The problem with having a bloated product line is it makes the customer question if they are making the correct decision at the risk of not buying anything. I know it has happened to me where I began to crunch the numbers and compare products and I got more confused and basically said F it and bought nothing.
Yes, and if Apple have headless machines starting with M1, going through M2, and then M1 Pro and M1 Max, each with close price points, that would make for very confusing reading.
At the moment, professionals looking at the M2 Air will crunch the numbers and consider that beyond a BTO 16/512 they may as well get the M1 Pro MacBook Pro 14", it's a similar question with the M2 MacBook Pro 13" because the products are priced so similarly. Cheaper real world users might just go for the base M1 Air.
But once the lines become fuzzier with the Mac mini situation up against the Mac Studio. If Apple pulled the same trick but inserted an M1 Pro CPU into the range this year, or an M2 Pro next year it really muddies up the water when you consider that Apple may want to replace the 2018 upper SKU mini with a new case.
The rumoured case is largely rumoured to be thinner - but how does that tally with the supposedly hotter running M2 which throttles more? And then throw a mid range CPU like the M1 Pro in there too?
It's not going to end well.
Although rumours suggest Apple have tried various CPUs in various cases, I would suggest that there's not enough room to squeeze an M1 Pro/M2 Pro into the lineup as well, especially as M2 Pro would look mightily confusing up against M1 Max and M1 Extreme in other Macs and even an M2 CPU in the same lineup machine without spinning it off into its own model (fanless Mac Cube 2nd gen anyone?)
My current thinking is that Apple could continue the 8/256 model M1 in the same case and keep an 8/512 option as well.
The upper SKU mini which is currently a $1099 Intel one is then replaced by an M2 16/512 configuration with 10 GPU cores. And it would come in the same case as the M1 but in space grey.
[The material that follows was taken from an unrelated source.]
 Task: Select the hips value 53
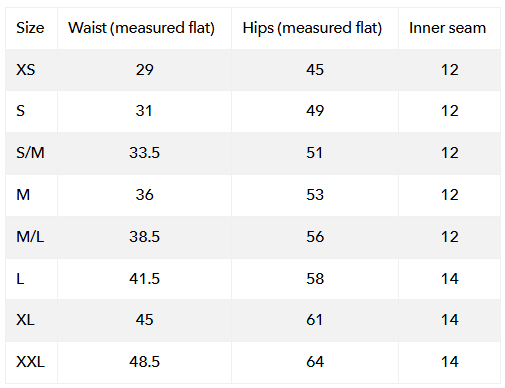(315, 195)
It's the same thinking behind the replacement of the MacBook Pro 13" which replaced everything for no uplift in $ price (although us UK/Euro folks will fume quietly at our price increase).
Remember this spec gets to $1699 if you could BTO to 32Gb RAM and 1Tb - 24Gb/1Tb would still cost $1499. My estimate would be an M1 Pro costs $200 to add on top - and at that point you may as well get in line for a Mac Studio.
Even without M1 Pro this would be clearly an upsell to raise the average selling price of the mini while getting people in who otherwise wouldn't have afforded the Mac Studio which will remain the machine to get for anyone needing more than 2 screens.
Then later on, if Apple needed to refresh the lineup, the base model would be populated with M2 CPUs, potentially with 8 GPU cores, with M3 inhabiting the top SKU.
And I think some future benchmarks could actually look at whether or not video editors would benefit from the extra encoders that have been added to the M2 over the M1.